Before: SCHROEDER, O’SCANNLAIN and CLIFTON, Circuit Judges.

       Plaintiff-Appellant Daniel Westcott appeals the district court’s entry of

summary judgment in favor of Defendant-Appellee National Park Service (“NPS”)

in Westcott’s action under the Administrative Procedure Act (“APA”) challenging

the NPS’s distribution of funds as part of the Glacier Bay Commercial Fishing

        *
             This disposition is not appropriate for publication and is not precedent
except as provided by 9th Cir. R. 36-3.
Compensation Program. See Pub. L. No. 106-31, § 501(b), 113 Stat. 57, 72-73

(1999) (codified at 16 U.S.C. § 410hh-4 note). Westcott contends that he should

have received over $256,000 based on the original estimates in the compensation

plan of the amount of funding to be allocated to Dungeness crab crew members, as

determined by an estimate of the number of claims that would be submitted in this

category. The $15,000 he received represented his proportional share of the total

amount of funds allocated to his category after all claims had been submitted. It in

fact roughly equaled the total amount he had earned in the three seasons he worked

on his parents’ Dungeness crab fishing boat.
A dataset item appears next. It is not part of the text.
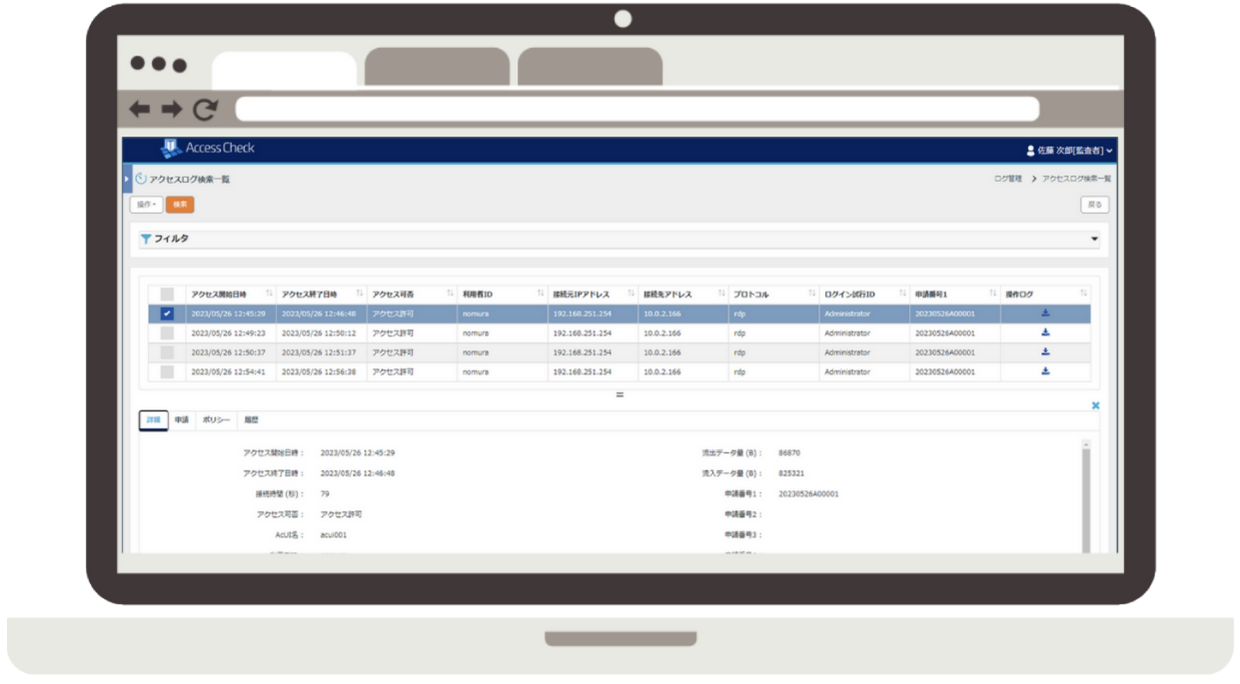Download operation log for the 12:45:29 access row
This screenshot has width=1240, height=684.
[x=1045, y=313]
       The district court found that the NPS’s reallocation of funds did not require

the State of Alaska’s additional concurrence. This factual finding is supported by

the record and is not clearly erroneous. The record indeed reflects the State did not

object to that allocation.

       The NPS did not violate the APA when it reallocated funds within the

compensation plan without first providing notice and an opportunity for public

comment. There was no substantive rulemaking requiring such procedures. The

allocation of funds was an interpretive rule. See 5 U.S.C. § 553(b)(3)(A); Reno-

Sparks Indian Colony v. EPA, 336 F.3d 899, 909 (9th Cir. 2003).

       AFFIRMED.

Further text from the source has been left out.